# Given exercise
Arrange the data below as a Markdown table with the columns Row and Text. Put each non-blank line in its own numbered row and leave out blank lines.

# Source material
** start **
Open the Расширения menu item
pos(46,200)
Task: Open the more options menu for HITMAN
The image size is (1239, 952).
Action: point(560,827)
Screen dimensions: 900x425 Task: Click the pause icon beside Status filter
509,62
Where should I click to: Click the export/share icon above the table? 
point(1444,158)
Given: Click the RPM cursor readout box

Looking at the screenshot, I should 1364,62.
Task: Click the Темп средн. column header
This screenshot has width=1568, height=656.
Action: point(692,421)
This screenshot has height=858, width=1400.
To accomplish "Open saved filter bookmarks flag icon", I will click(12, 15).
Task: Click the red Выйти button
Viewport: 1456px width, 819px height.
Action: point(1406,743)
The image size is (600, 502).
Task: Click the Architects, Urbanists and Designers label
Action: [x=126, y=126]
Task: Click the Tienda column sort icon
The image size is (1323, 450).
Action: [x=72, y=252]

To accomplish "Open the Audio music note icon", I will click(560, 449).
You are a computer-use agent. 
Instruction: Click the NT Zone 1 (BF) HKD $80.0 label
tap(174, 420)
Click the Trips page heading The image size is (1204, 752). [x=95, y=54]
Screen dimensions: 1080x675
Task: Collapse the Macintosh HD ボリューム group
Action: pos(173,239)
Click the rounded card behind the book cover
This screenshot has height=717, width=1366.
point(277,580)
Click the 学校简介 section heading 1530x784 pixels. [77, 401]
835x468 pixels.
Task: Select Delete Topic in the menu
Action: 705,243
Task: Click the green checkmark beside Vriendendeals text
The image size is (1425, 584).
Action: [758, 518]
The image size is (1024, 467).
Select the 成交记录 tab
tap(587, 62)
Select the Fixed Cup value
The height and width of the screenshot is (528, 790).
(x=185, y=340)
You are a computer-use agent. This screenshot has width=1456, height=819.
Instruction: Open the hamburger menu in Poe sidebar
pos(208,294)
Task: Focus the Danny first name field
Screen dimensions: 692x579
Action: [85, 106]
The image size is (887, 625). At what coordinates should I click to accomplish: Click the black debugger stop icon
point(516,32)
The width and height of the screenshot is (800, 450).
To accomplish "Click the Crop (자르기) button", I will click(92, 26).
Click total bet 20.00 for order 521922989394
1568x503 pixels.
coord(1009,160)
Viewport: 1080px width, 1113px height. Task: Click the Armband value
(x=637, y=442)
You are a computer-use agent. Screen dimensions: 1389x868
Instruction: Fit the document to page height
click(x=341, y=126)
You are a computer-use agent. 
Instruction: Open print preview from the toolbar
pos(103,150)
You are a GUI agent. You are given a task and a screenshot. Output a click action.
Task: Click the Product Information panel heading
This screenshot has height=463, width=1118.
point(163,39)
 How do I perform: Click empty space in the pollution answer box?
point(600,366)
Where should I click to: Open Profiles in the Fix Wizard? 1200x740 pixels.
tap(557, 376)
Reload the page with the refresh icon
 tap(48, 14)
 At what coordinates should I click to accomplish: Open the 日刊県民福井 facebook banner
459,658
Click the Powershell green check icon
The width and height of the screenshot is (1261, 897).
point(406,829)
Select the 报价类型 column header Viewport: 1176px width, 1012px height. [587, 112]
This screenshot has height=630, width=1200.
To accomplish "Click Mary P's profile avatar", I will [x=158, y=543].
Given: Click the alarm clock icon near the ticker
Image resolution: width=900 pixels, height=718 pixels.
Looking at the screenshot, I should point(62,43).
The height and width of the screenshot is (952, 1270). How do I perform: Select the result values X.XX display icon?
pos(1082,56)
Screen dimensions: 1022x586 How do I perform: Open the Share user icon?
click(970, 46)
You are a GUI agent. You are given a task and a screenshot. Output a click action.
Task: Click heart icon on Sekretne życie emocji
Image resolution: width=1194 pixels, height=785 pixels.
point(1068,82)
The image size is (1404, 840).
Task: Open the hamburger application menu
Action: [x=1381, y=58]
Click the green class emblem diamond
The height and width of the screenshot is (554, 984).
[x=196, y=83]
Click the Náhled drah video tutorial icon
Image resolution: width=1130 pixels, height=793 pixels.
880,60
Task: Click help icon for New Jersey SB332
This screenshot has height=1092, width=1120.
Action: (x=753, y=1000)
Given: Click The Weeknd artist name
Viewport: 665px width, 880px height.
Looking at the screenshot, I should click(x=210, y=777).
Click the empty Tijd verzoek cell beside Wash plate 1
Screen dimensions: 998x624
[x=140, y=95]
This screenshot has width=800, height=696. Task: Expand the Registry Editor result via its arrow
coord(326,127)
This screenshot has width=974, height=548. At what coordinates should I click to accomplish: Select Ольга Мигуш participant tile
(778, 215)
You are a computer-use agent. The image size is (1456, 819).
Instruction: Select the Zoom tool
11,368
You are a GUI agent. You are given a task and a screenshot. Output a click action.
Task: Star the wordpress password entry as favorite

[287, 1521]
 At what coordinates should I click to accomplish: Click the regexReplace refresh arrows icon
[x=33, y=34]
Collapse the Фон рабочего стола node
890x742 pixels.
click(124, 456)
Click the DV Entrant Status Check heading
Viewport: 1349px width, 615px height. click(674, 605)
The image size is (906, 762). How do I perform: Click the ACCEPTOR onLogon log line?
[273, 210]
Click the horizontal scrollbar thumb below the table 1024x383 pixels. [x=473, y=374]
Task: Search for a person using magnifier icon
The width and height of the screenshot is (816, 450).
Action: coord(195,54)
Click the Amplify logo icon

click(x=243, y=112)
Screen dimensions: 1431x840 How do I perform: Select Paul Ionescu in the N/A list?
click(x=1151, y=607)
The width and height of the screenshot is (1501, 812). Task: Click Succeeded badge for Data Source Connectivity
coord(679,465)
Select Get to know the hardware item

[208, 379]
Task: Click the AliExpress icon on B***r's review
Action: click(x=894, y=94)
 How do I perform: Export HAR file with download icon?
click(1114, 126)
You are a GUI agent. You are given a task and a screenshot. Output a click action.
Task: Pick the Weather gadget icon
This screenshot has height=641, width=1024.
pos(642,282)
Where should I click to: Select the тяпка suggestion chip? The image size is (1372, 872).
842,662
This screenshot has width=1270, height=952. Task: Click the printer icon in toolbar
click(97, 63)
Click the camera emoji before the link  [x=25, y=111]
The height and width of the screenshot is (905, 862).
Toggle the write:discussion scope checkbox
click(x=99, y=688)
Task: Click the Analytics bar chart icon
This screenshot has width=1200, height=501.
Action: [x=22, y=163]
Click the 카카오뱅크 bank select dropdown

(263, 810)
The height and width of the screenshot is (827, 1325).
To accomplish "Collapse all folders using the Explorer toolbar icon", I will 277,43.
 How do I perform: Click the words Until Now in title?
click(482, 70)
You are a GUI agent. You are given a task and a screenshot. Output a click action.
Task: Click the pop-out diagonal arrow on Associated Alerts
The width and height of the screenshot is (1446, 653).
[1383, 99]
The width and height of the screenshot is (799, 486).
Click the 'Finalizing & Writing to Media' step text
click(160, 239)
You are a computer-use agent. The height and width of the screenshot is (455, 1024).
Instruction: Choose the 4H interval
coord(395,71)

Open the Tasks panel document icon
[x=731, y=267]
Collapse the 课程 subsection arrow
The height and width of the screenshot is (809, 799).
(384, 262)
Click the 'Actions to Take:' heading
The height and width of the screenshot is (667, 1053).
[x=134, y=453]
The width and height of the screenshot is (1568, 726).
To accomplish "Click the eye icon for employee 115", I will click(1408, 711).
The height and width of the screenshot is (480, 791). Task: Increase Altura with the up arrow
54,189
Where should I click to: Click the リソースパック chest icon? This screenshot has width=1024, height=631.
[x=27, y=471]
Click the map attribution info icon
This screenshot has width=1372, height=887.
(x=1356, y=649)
** end **
# Expected answer
| Row | Text |
|---|---|
| 1 | Open the Расширения menu item |
| 2 | pos(46,200) |
| 3 | Task: Open the more options menu for HITMAN |
| 4 | The image size is (1239, 952). |
| 5 | Action: point(560,827) |
| 6 | Screen dimensions: 900x425 Task: Click the pause icon beside Status filter |
| 7 | 509,62 |
| 8 | Where should I click to: Click the export/share icon above the table?  |
| 9 | point(1444,158) |
| 10 | Given: Click the RPM cursor readout box |
| 11 | Looking at the screenshot, I should 1364,62. |
| 12 | Task: Click the Темп средн. column header |
| 13 | This screenshot has width=1568, height=656. |
| 14 | Action: point(692,421) |
| 15 | This screenshot has height=858, width=1400. |
| 16 | To accomplish "Open saved filter bookmarks flag icon", I will click(12, 15). |
| 17 | Task: Click the red Выйти button |
| 18 | Viewport: 1456px width, 819px height. |
| 19 | Action: point(1406,743) |
| 20 | The image size is (600, 502). |
| 21 | Task: Click the Architects, Urbanists and Designers label |
| 22 | Action: [x=126, y=126] |
| 23 | Task: Click the Tienda column sort icon |
| 24 | The image size is (1323, 450). |
| 25 | Action: [x=72, y=252] |
| 26 | To accomplish "Open the Audio music note icon", I will click(560, 449). |
| 27 | You are a computer-use agent.  |
| 28 | Instruction: Click the NT Zone 1 (BF) HKD $80.0 label |
| 29 | tap(174, 420) |
| 30 | Click the Trips page heading The image size is (1204, 752). [x=95, y=54] |
| 31 | Screen dimensions: 1080x675 |
| 32 | Task: Collapse the Macintosh HD ボリューム group |
| 33 | Action: pos(173,239) |
| 34 | Click the rounded card behind the book cover |
| 35 | This screenshot has height=717, width=1366. |
| 36 | point(277,580) |
| 37 | Click the 学校简介 section heading 1530x784 pixels. [77, 401] |
| 38 | 835x468 pixels. |
| 39 | Task: Select Delete Topic in the menu |
| 40 | Action: 705,243 |
| 41 | Task: Click the green checkmark beside Vriendendeals text |
| 42 | The image size is (1425, 584). |
| 43 | Action: [758, 518] |
| 44 | The image size is (1024, 467). |
| 45 | Select the 成交记录 tab |
| 46 | tap(587, 62) |
| 47 | Select the Fixed Cup value |
| 48 | The height and width of the screenshot is (528, 790). |
| 49 | (x=185, y=340) |
| 50 | You are a computer-use agent. This screenshot has width=1456, height=819. |
| 51 | Instruction: Open the hamburger menu in Poe sidebar |
| 52 | pos(208,294) |
| 53 | Task: Focus the Danny first name field |
| 54 | Screen dimensions: 692x579 |
| 55 | Action: [85, 106] |
| 56 | The image size is (887, 625). At what coordinates should I click to accomplish: Click the black debugger stop icon |
| 57 | point(516,32) |
| 58 | The width and height of the screenshot is (800, 450). |
| 59 | To accomplish "Click the Crop (자르기) button", I will click(92, 26). |
| 60 | Click total bet 20.00 for order 521922989394 |
| 61 | 1568x503 pixels. |
| 62 | coord(1009,160) |
| 63 | Viewport: 1080px width, 1113px height. Task: Click the Armband value |
| 64 | (x=637, y=442) |
| 65 | You are a computer-use agent. Screen dimensions: 1389x868 |
| 66 | Instruction: Fit the document to page height |
| 67 | click(x=341, y=126) |
| 68 | You are a computer-use agent.  |
| 69 | Instruction: Open print preview from the toolbar |
| 70 | pos(103,150) |
| 71 | You are a GUI agent. You are given a task and a screenshot. Output a click action. |
| 72 | Task: Click the Product Information panel heading |
| 73 | This screenshot has height=463, width=1118. |
| 74 | point(163,39) |
| 75 |  How do I perform: Click empty space in the pollution answer box? |
| 76 | point(600,366) |
| 77 | Where should I click to: Open Profiles in the Fix Wizard? 1200x740 pixels. |
| 78 | tap(557, 376) |
| 79 | Reload the page with the refresh icon |
| 80 |  tap(48, 14) |
| 81 |  At what coordinates should I click to accomplish: Open the 日刊県民福井 facebook banner |
| 82 | 459,658 |
| 83 | Click the Powershell green check icon |
| 84 | The width and height of the screenshot is (1261, 897). |
| 85 | point(406,829) |
| 86 | Select the 报价类型 column header Viewport: 1176px width, 1012px height. [587, 112] |
| 87 | This screenshot has height=630, width=1200. |
| 88 | To accomplish "Click Mary P's profile avatar", I will [x=158, y=543]. |
| 89 | Given: Click the alarm clock icon near the ticker |
| 90 | Image resolution: width=900 pixels, height=718 pixels. |
| 91 | Looking at the screenshot, I should point(62,43). |
| 92 | The height and width of the screenshot is (952, 1270). How do I perform: Select the result values X.XX display icon? |
| 93 | pos(1082,56) |
| 94 | Screen dimensions: 1022x586 How do I perform: Open the Share user icon? |
| 95 | click(970, 46) |
| 96 | You are a GUI agent. You are given a task and a screenshot. Output a click action. |
| 97 | Task: Click heart icon on Sekretne życie emocji |
| 98 | Image resolution: width=1194 pixels, height=785 pixels. |
| 99 | point(1068,82) |
| 100 | The image size is (1404, 840). |
| 101 | Task: Open the hamburger application menu |
| 102 | Action: [x=1381, y=58] |
| 103 | Click the green class emblem diamond |
| 104 | The height and width of the screenshot is (554, 984). |
| 105 | [x=196, y=83] |
| 106 | Click the Náhled drah video tutorial icon |
| 107 | Image resolution: width=1130 pixels, height=793 pixels. |
| 108 | 880,60 |
| 109 | Task: Click help icon for New Jersey SB332 |
| 110 | This screenshot has height=1092, width=1120. |
| 111 | Action: (x=753, y=1000) |
| 112 | Given: Click The Weeknd artist name |
| 113 | Viewport: 665px width, 880px height. |
| 114 | Looking at the screenshot, I should click(x=210, y=777). |
| 115 | Click the empty Tijd verzoek cell beside Wash plate 1 |
| 116 | Screen dimensions: 998x624 |
| 117 | [x=140, y=95] |
| 118 | This screenshot has width=800, height=696. Task: Expand the Registry Editor result via its arrow |
| 119 | coord(326,127) |
| 120 | This screenshot has width=974, height=548. At what coordinates should I click to accomplish: Select Ольга Мигуш participant tile |
| 121 | (778, 215) |
| 122 | You are a computer-use agent. The image size is (1456, 819). |
| 123 | Instruction: Select the Zoom tool |
| 124 | 11,368 |
| 125 | You are a GUI agent. You are given a task and a screenshot. Output a click action. |
| 126 | Task: Star the wordpress password entry as favorite |
| 127 | [287, 1521] |
| 128 |  At what coordinates should I click to accomplish: Click the regexReplace refresh arrows icon |
| 129 | [x=33, y=34] |
| 130 | Collapse the Фон рабочего стола node |
| 131 | 890x742 pixels. |
| 132 | click(124, 456) |
| 133 | Click the DV Entrant Status Check heading |
| 134 | Viewport: 1349px width, 615px height. click(674, 605) |
| 135 | The image size is (906, 762). How do I perform: Click the ACCEPTOR onLogon log line? |
| 136 | [273, 210] |
| 137 | Click the horizontal scrollbar thumb below the table 1024x383 pixels. [x=473, y=374] |
| 138 | Task: Search for a person using magnifier icon |
| 139 | The width and height of the screenshot is (816, 450). |
| 140 | Action: coord(195,54) |
| 141 | Click the Amplify logo icon |
| 142 | click(x=243, y=112) |
| 143 | Screen dimensions: 1431x840 How do I perform: Select Paul Ionescu in the N/A list? |
| 144 | click(x=1151, y=607) |
| 145 | The width and height of the screenshot is (1501, 812). Task: Click Succeeded badge for Data Source Connectivity |
| 146 | coord(679,465) |
| 147 | Select Get to know the hardware item |
| 148 | [208, 379] |
| 149 | Task: Click the AliExpress icon on B***r's review |
| 150 | Action: click(x=894, y=94) |
| 151 |  How do I perform: Export HAR file with download icon? |
| 152 | click(1114, 126) |
| 153 | You are a GUI agent. You are given a task and a screenshot. Output a click action. |
| 154 | Task: Pick the Weather gadget icon |
| 155 | This screenshot has height=641, width=1024. |
| 156 | pos(642,282) |
| 157 | Where should I click to: Select the тяпка suggestion chip? The image size is (1372, 872). |
| 158 | 842,662 |
| 159 | This screenshot has width=1270, height=952. Task: Click the printer icon in toolbar |
| 160 | click(97, 63) |
| 161 | Click the camera emoji before the link  [x=25, y=111] |
| 162 | The height and width of the screenshot is (905, 862). |
| 163 | Toggle the write:discussion scope checkbox |
| 164 | click(x=99, y=688) |
| 165 | Task: Click the Analytics bar chart icon |
| 166 | This screenshot has width=1200, height=501. |
| 167 | Action: [x=22, y=163] |
| 168 | Click the 카카오뱅크 bank select dropdown |
| 169 | (263, 810) |
| 170 | The height and width of the screenshot is (827, 1325). |
| 171 | To accomplish "Collapse all folders using the Explorer toolbar icon", I will 277,43. |
| 172 |  How do I perform: Click the words Until Now in title? |
| 173 | click(482, 70) |
| 174 | You are a GUI agent. You are given a task and a screenshot. Output a click action. |
| 175 | Task: Click the pop-out diagonal arrow on Associated Alerts |
| 176 | The width and height of the screenshot is (1446, 653). |
| 177 | [1383, 99] |
| 178 | The width and height of the screenshot is (799, 486). |
| 179 | Click the 'Finalizing & Writing to Media' step text |
| 180 | click(160, 239) |
| 181 | You are a computer-use agent. The height and width of the screenshot is (455, 1024). |
| 182 | Instruction: Choose the 4H interval |
| 183 | coord(395,71) |
| 184 | Open the Tasks panel document icon |
| 185 | [x=731, y=267] |
| 186 | Collapse the 课程 subsection arrow |
| 187 | The height and width of the screenshot is (809, 799). |
| 188 | (384, 262) |
| 189 | Click the 'Actions to Take:' heading |
| 190 | The height and width of the screenshot is (667, 1053). |
| 191 | [x=134, y=453] |
| 192 | The width and height of the screenshot is (1568, 726). |
| 193 | To accomplish "Click the eye icon for employee 115", I will click(1408, 711). |
| 194 | The height and width of the screenshot is (480, 791). Task: Increase Altura with the up arrow |
| 195 | 54,189 |
| 196 | Where should I click to: Click the リソースパック chest icon? This screenshot has width=1024, height=631. |
| 197 | [x=27, y=471] |
| 198 | Click the map attribution info icon |
| 199 | This screenshot has width=1372, height=887. |
| 200 | (x=1356, y=649) |